Added PermutationDecoder to notebook (aimacode#507)

Chipe1 · norvig · commit ff8fc03843a1 · 2017-05-23T22:16:16.000-07:00
diff --git a/text.ipynb b/text.ipynb
@@ -364,6 +364,64 @@
     "decoded_message = decoder.decode(ciphertext)\n",
     "print('The decoded message is', '\"' + decoded_message + '\"')"
    ]
+  },
+  {
+   "cell_type": "markdown",
+   "metadata": {},
+   "source": [
+    "### Permutation Decoder\n",
+    "Now let us try to decode messages encrypted by a general monoalphabetic substitution cipher. The letters in the alphabet can be replaced by any permutation of letters. For example if the alpahbet consisted of `{A B C}` then it can be replaced by `{A C B}`, `{B A C}`, `{B C A}`, `{C A B}`, `{C B A}` or even `{A B C}` itself. Suppose we choose the permutation `{C B A}`, then the plain text `\"CAB BA AAC\"` would become `\"ACB BC CCA\"`. We can see that Caesar cipher is also a form of permutation cipher where the permutation is a cyclic permutation. Unlike the Caesar cipher, it is infeasible to try all possible permutations. The number of possible permutations in Latin alphabet is `26!` which is of the order $10^{26}$. We use graph search algorithms to search for a 'good' permutation."
+   ]
+  },
+  {
+   "cell_type": "code",
+   "execution_count": 10,
+   "metadata": {
+    "collapsed": true
+   },
+   "outputs": [],
+   "source": [
+    "%psource PermutationDecoder"
+   ]
+  },
+  {
+   "cell_type": "markdown",
+   "metadata": {},
+   "source": [
+    "Each state/node in the graph is represented as a letter-to-letter map. If there no mapping for a letter it means the letter is unchanged in the permutation. These maps are stored as dictionaries. Each dictionary is a 'potential' permutation.  We use the word 'potential' because every dictionary doesn't necessarily represent a valid permutation since a permutation cannot have repeating elements. For example the dictionary `{'A': 'B', 'C': 'X'}` is invalid because `'A'` is replaced by `'B'`, but so is `'B'` because the dictionary doesn't have a mapping for `'B'`. Two dictionaries can also represent the same permutation e.g. `{'A': 'C', 'C': 'A'}` and `{'A': 'C', 'B': 'B', 'C': 'A'}` represent the same permutation where `'A'` and `'C'` are interchanged and all other letters remain unaltered. To ensure we get a valid permutation a goal state must map all letters in the alphabet.

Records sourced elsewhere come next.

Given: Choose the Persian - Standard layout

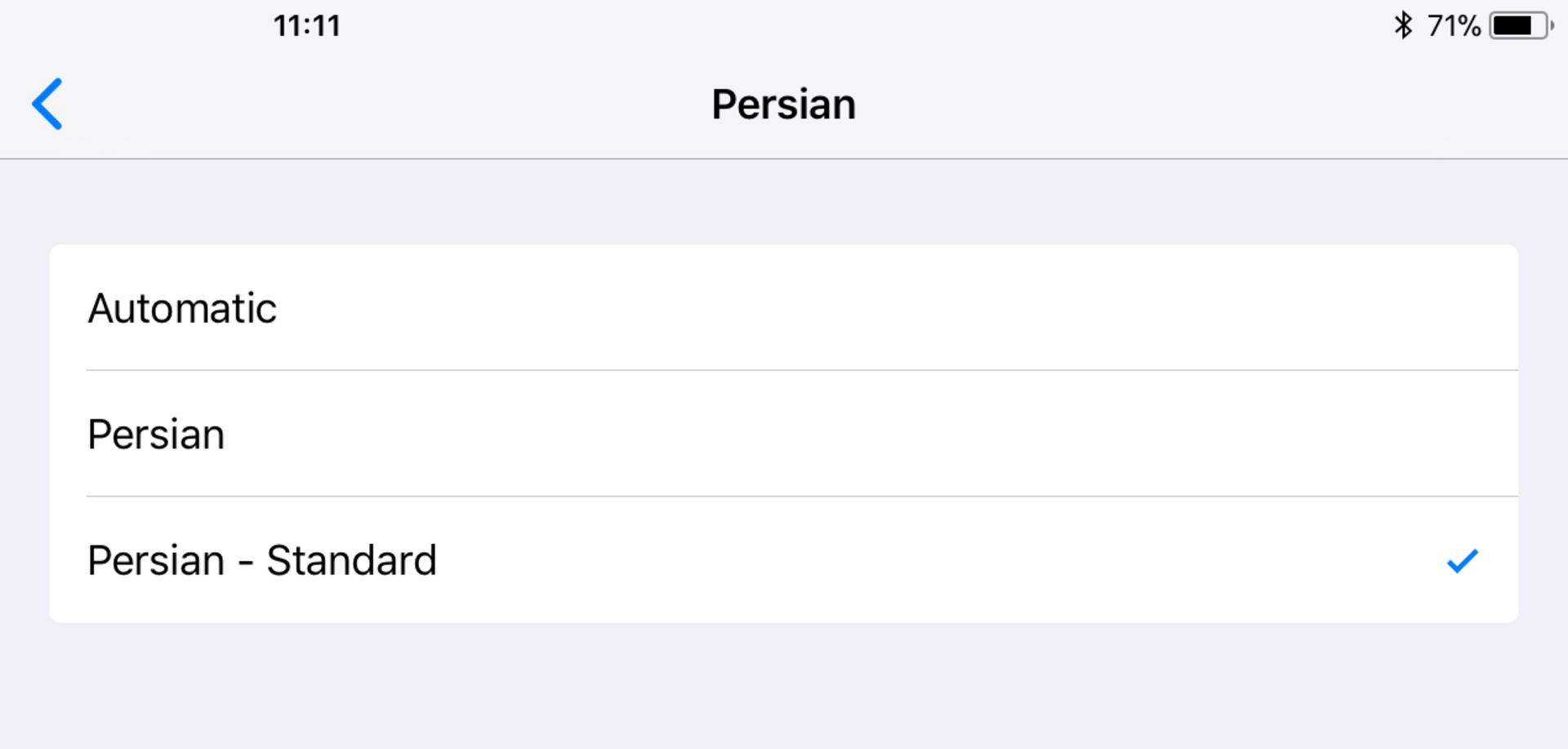Looking at the screenshot, I should pyautogui.click(x=784, y=560).
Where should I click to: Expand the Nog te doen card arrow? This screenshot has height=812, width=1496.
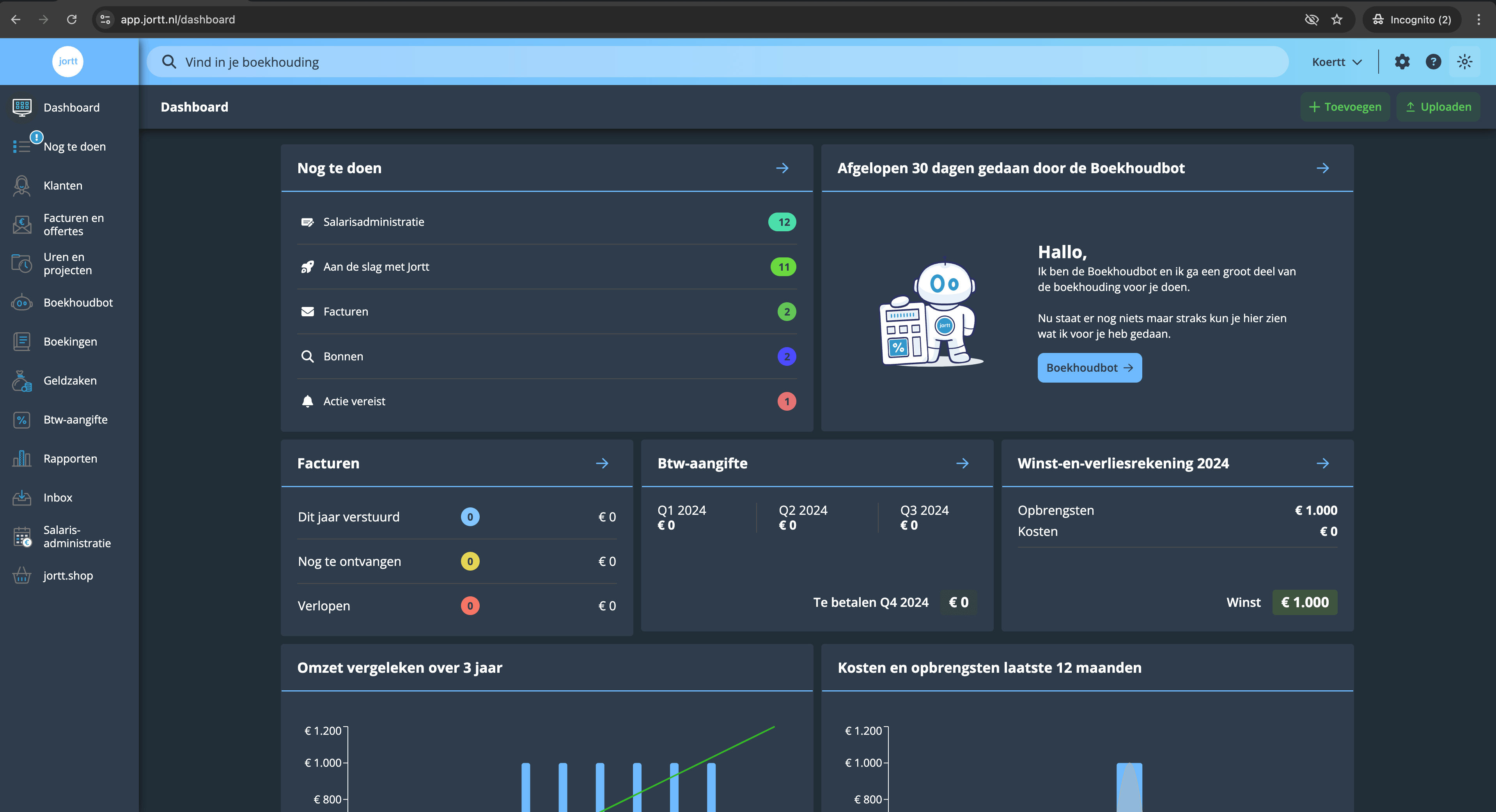tap(782, 168)
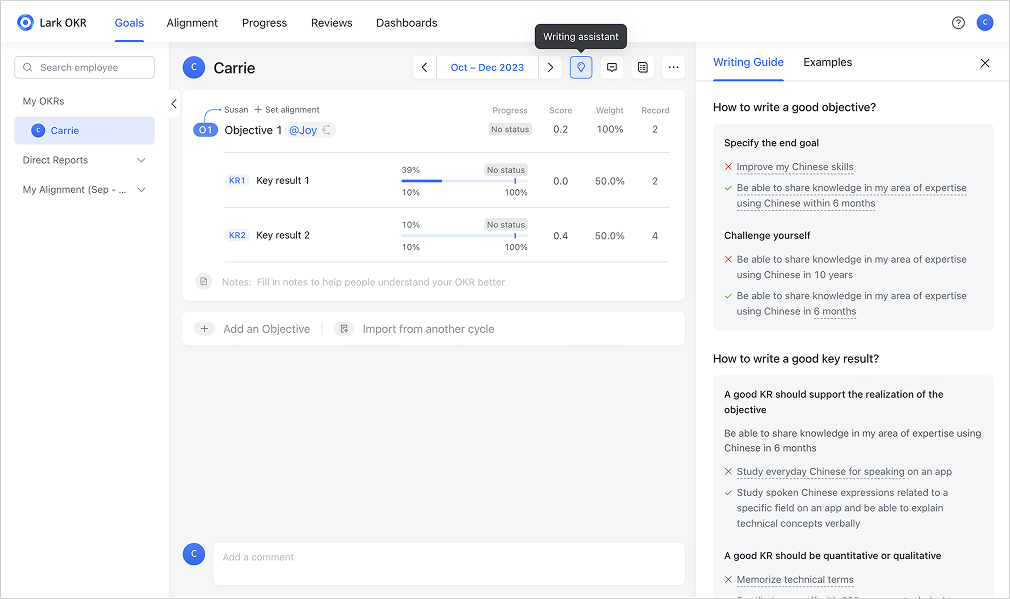Image resolution: width=1010 pixels, height=599 pixels.
Task: Open the comments panel icon
Action: (x=612, y=67)
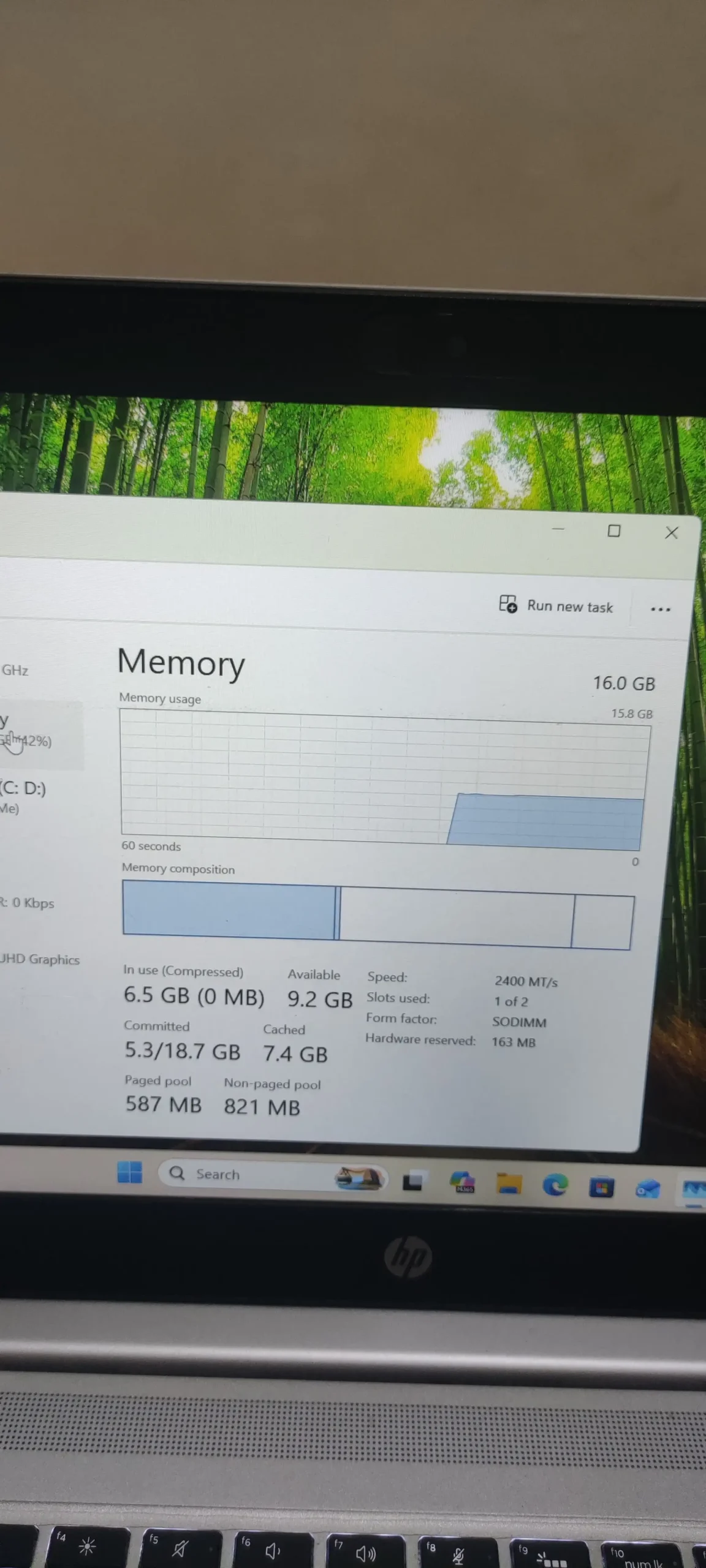The height and width of the screenshot is (1568, 706).
Task: Open the three-dots more options menu
Action: point(660,609)
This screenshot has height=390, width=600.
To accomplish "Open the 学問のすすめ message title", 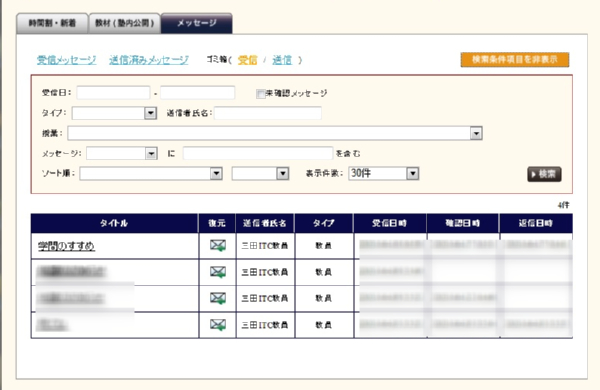I will tap(66, 246).
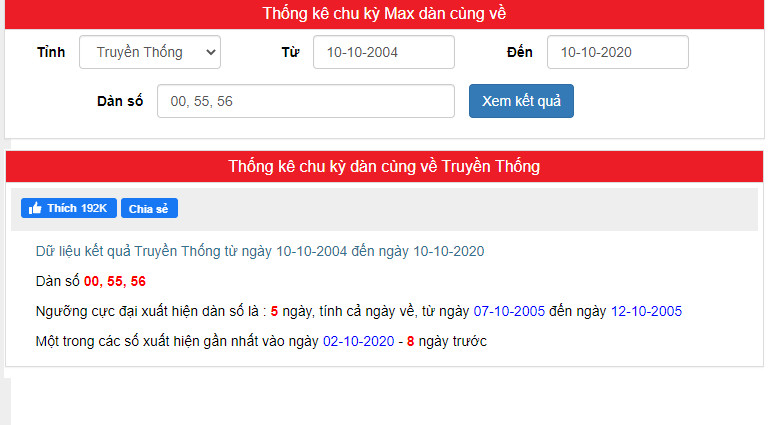Click the results header ending in Truyền Thống
This screenshot has height=425, width=775.
point(384,165)
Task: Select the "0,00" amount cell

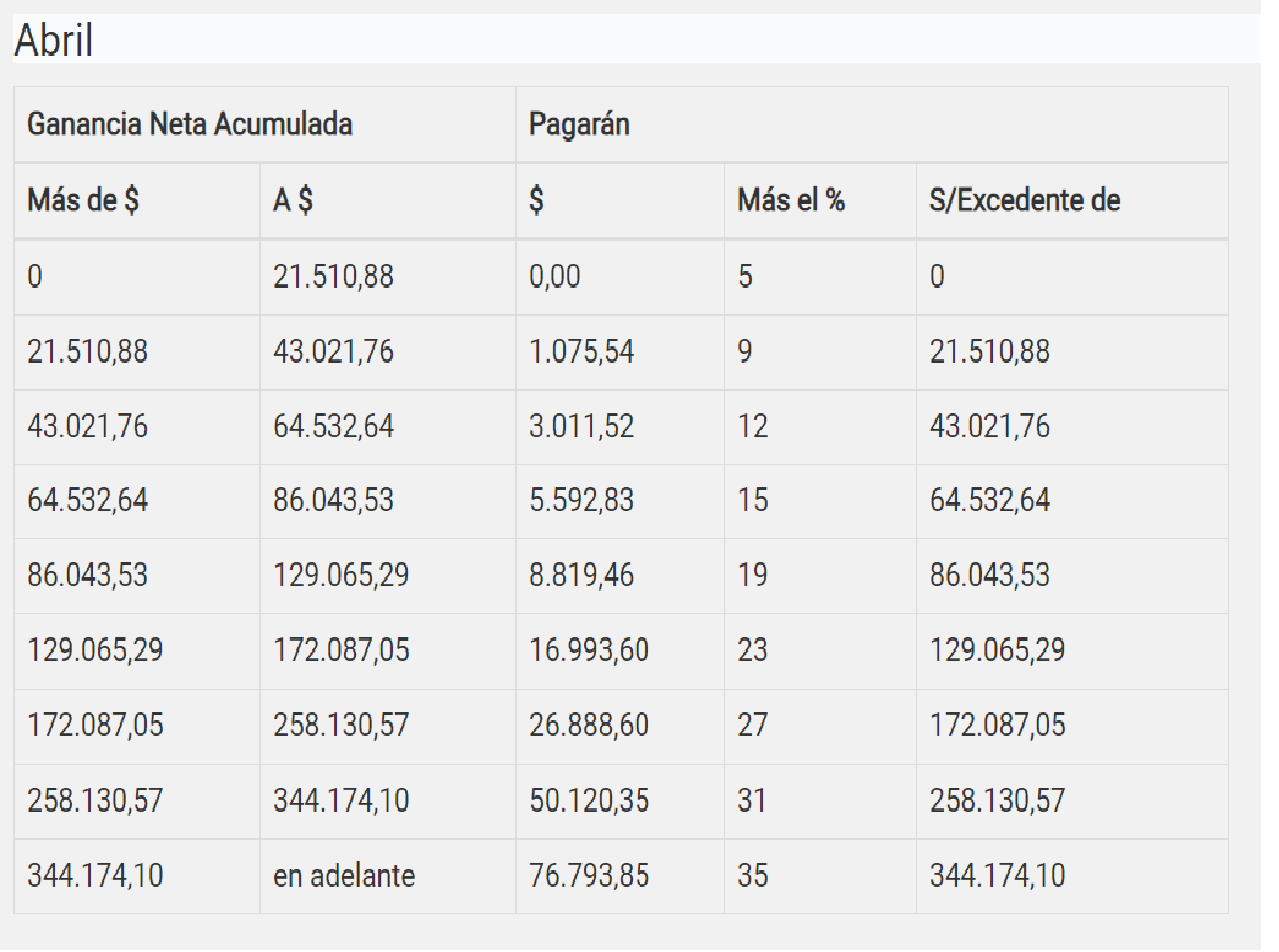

We also prevent repetions in the permutation by allowing only those actions which go to new state/node in which the newly added letter to the dictionary maps to previously unmapped letter. These two rules togeter ensure that the dictionary of a goal state will represent a valid permutation.\n",
+    "The score of a state is determined using word scores, unigram scores, and bigram scores. Experiment with different weightages for word, unigram and bigram scores and see how they affect the decoding."
+   ]
+  },
+  {
+   "cell_type": "code",
+   "execution_count": 11,
+   "metadata": {
+    "collapsed": false
+   },
+   "outputs": [
+    {
+     "name": "stdout",
+     "output_type": "stream",
+     "text": [
+      "\"ahed world\" decodes to \"shed could\"\n",
+      "\"ahed woxld\" decodes to \"shew atiow\"\n"
+     ]
+    }
+   ],
+   "source": [
+    "ciphertexts = ['ahed world', 'ahed woxld']\n",
+    "\n",
+    "pd = PermutationDecoder(canonicalize(flatland))\n",
+    "for ctext in ciphertexts:\n",
+    "    print('\"{}\" decodes to \"{}\"'.format(ctext, pd.decode(ctext)))"
+   ]
+  },
+  {
+   "cell_type": "markdown",
+   "metadata": {},
+   "source": [
+    "As evident from the above example, permutation decoding using best first search is sensitive to initial text. This is because not only the final dictionary, with substitutions for all letters, must have good score but so must the intermediate dictionaries. You could think of it as performing a local search by finding substitutons for each letter one by one. We could get very different results by changing even a single letter because that letter could be a deciding factor for selecting substitution in early stages which snowballs and affects the later stages. To make the search better we can use different definition of score in different stages and optimize on which letter to substitute first."
+   ]
   }
  ],
  "metadata": {